Rewrite each of the entries below, replacing "pixels" with "px" and leaving everything else unchanged. Omit the pictures from your answer.

□ □ □ □

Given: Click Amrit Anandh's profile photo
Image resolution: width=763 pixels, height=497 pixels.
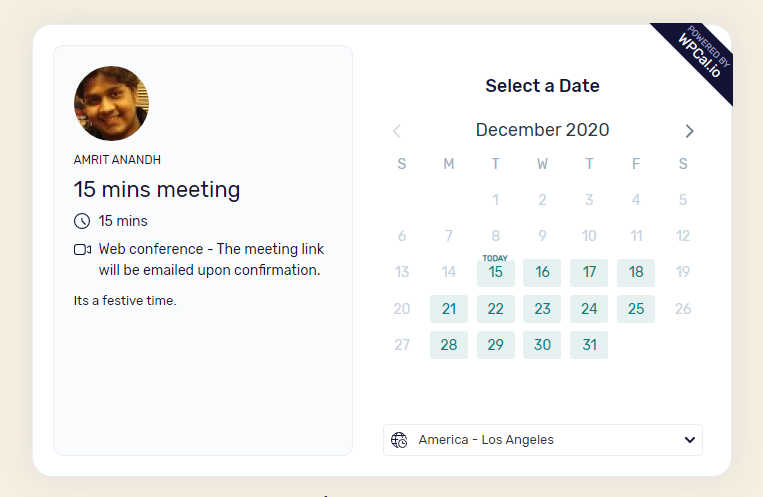Looking at the screenshot, I should 111,104.
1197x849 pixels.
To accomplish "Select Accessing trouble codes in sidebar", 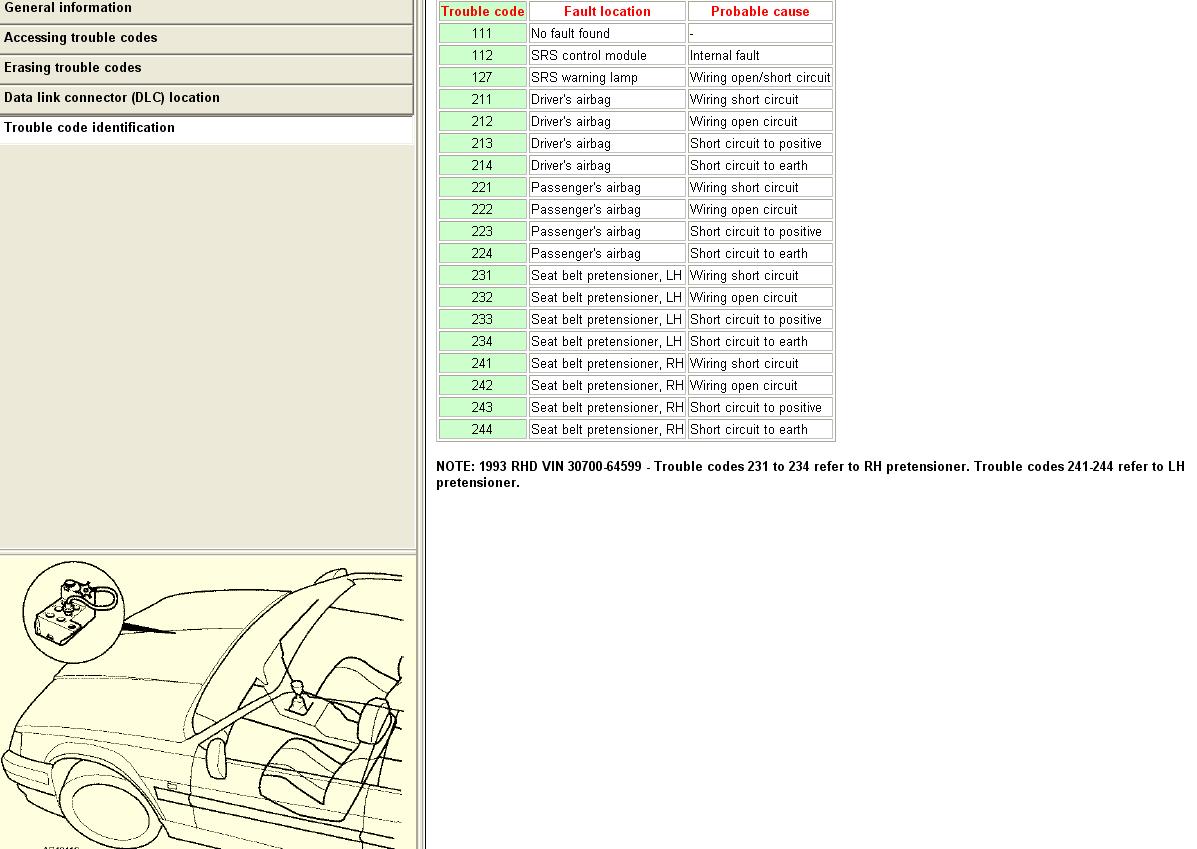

□ □ □ □

### Completed exercise
Given: Click Amrit Anandh's profile photo
Image resolution: width=763 px, height=497 px.
Looking at the screenshot, I should 111,104.
1197x849 px.
To accomplish "Select Accessing trouble codes in sidebar", 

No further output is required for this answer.